Exercise goal | Write out the material below again, putting "screen assistant" wherever "computer-use agent" appears and keeping everything else the same.
[Start]
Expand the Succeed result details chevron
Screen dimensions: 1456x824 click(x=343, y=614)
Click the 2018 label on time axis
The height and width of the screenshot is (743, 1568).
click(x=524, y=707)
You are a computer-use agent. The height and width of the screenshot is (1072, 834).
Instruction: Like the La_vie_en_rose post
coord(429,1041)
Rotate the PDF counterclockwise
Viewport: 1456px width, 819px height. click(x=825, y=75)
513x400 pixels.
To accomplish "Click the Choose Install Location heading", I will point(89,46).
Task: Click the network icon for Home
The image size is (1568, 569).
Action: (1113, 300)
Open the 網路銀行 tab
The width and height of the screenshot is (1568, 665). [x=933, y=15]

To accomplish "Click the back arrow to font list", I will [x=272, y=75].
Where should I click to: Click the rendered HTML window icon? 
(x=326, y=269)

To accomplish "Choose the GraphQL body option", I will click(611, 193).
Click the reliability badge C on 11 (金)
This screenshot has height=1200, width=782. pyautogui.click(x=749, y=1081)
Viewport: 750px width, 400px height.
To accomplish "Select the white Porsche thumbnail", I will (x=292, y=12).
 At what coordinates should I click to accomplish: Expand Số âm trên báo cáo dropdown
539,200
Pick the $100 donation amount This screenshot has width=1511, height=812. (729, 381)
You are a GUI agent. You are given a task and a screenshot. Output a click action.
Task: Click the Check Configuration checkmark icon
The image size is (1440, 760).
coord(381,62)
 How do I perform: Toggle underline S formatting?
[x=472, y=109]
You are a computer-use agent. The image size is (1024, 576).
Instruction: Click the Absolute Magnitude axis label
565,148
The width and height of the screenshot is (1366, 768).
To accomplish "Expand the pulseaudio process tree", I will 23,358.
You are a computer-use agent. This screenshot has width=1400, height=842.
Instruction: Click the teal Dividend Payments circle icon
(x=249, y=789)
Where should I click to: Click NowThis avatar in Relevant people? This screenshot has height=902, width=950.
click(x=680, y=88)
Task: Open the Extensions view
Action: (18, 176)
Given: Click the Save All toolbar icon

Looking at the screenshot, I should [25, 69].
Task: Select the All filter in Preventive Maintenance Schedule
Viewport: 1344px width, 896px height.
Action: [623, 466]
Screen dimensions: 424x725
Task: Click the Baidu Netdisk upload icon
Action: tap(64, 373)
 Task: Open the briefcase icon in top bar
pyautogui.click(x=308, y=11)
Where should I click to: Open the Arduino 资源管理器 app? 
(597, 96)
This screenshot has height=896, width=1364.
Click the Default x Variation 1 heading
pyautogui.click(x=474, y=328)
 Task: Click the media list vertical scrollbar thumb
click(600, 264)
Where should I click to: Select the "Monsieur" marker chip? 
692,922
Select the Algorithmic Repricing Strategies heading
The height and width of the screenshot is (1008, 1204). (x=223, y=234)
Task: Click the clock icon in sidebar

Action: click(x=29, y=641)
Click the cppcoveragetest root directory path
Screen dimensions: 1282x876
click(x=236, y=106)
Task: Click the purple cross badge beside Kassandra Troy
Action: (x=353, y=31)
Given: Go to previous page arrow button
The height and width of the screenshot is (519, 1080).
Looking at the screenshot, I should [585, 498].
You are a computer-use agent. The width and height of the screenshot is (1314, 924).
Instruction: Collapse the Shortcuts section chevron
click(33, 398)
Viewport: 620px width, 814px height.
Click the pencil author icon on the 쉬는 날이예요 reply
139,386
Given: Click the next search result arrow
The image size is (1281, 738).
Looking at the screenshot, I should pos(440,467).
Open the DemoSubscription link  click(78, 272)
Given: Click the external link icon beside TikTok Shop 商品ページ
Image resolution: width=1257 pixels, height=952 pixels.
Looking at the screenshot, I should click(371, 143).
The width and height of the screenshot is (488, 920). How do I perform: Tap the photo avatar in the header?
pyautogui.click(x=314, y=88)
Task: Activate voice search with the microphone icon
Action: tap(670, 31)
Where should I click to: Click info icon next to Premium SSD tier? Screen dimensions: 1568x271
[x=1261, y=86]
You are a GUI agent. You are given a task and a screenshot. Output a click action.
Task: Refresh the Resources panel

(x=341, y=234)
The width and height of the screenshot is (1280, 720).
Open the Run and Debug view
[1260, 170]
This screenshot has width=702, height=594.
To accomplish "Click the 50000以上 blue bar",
[End]
Task result |
Expand the Succeed result details chevron
Screen dimensions: 1456x824 click(x=343, y=614)
Click the 2018 label on time axis
The height and width of the screenshot is (743, 1568).
click(x=524, y=707)
You are a screen assistant. The height and width of the screenshot is (1072, 834).
Instruction: Like the La_vie_en_rose post
coord(429,1041)
Rotate the PDF counterclockwise
Viewport: 1456px width, 819px height. click(x=825, y=75)
513x400 pixels.
To accomplish "Click the Choose Install Location heading", I will point(89,46).
Task: Click the network icon for Home
The image size is (1568, 569).
Action: (1113, 300)
Open the 網路銀行 tab
The width and height of the screenshot is (1568, 665). [x=933, y=15]

To accomplish "Click the back arrow to font list", I will [x=272, y=75].
Where should I click to: Click the rendered HTML window icon? 
(x=326, y=269)

To accomplish "Choose the GraphQL body option", I will click(611, 193).
Click the reliability badge C on 11 (金)
This screenshot has height=1200, width=782. pyautogui.click(x=749, y=1081)
Viewport: 750px width, 400px height.
To accomplish "Select the white Porsche thumbnail", I will (x=292, y=12).
 At what coordinates should I click to accomplish: Expand Số âm trên báo cáo dropdown
539,200
Pick the $100 donation amount This screenshot has width=1511, height=812. (729, 381)
You are a GUI agent. You are given a task and a screenshot. Output a click action.
Task: Click the Check Configuration checkmark icon
The image size is (1440, 760).
coord(381,62)
 How do I perform: Toggle underline S formatting?
[x=472, y=109]
You are a screen assistant. The image size is (1024, 576).
Instruction: Click the Absolute Magnitude axis label
565,148
The width and height of the screenshot is (1366, 768).
To accomplish "Expand the pulseaudio process tree", I will 23,358.
You are a screen assistant. This screenshot has width=1400, height=842.
Instruction: Click the teal Dividend Payments circle icon
(x=249, y=789)
Where should I click to: Click NowThis avatar in Relevant people? This screenshot has height=902, width=950.
click(x=680, y=88)
Task: Open the Extensions view
Action: (18, 176)
Given: Click the Save All toolbar icon

Looking at the screenshot, I should [25, 69].
Task: Select the All filter in Preventive Maintenance Schedule
Viewport: 1344px width, 896px height.
Action: [623, 466]
Screen dimensions: 424x725
Task: Click the Baidu Netdisk upload icon
Action: tap(64, 373)
 Task: Open the briefcase icon in top bar
pyautogui.click(x=308, y=11)
Where should I click to: Open the Arduino 资源管理器 app? 
(597, 96)
This screenshot has height=896, width=1364.
Click the Default x Variation 1 heading
pyautogui.click(x=474, y=328)
 Task: Click the media list vertical scrollbar thumb
click(600, 264)
Where should I click to: Select the "Monsieur" marker chip? 
692,922
Select the Algorithmic Repricing Strategies heading
The height and width of the screenshot is (1008, 1204). (x=223, y=234)
Task: Click the clock icon in sidebar

Action: click(x=29, y=641)
Click the cppcoveragetest root directory path
Screen dimensions: 1282x876
click(x=236, y=106)
Task: Click the purple cross badge beside Kassandra Troy
Action: (x=353, y=31)
Given: Go to previous page arrow button
The height and width of the screenshot is (519, 1080).
Looking at the screenshot, I should [585, 498].
You are a screen assistant. The width and height of the screenshot is (1314, 924).
Instruction: Collapse the Shortcuts section chevron
click(33, 398)
Viewport: 620px width, 814px height.
Click the pencil author icon on the 쉬는 날이예요 reply
139,386
Given: Click the next search result arrow
The image size is (1281, 738).
Looking at the screenshot, I should pos(440,467).
Open the DemoSubscription link  click(78, 272)
Given: Click the external link icon beside TikTok Shop 商品ページ
Image resolution: width=1257 pixels, height=952 pixels.
Looking at the screenshot, I should click(371, 143).
The width and height of the screenshot is (488, 920). How do I perform: Tap the photo avatar in the header?
pyautogui.click(x=314, y=88)
Task: Activate voice search with the microphone icon
Action: tap(670, 31)
Where should I click to: Click info icon next to Premium SSD tier? Screen dimensions: 1568x271
[x=1261, y=86]
You are a GUI agent. You are given a task and a screenshot. Output a click action.
Task: Refresh the Resources panel

(x=341, y=234)
The width and height of the screenshot is (1280, 720).
Open the Run and Debug view
[1260, 170]
This screenshot has width=702, height=594.
To accomplish "Click the 50000以上 blue bar",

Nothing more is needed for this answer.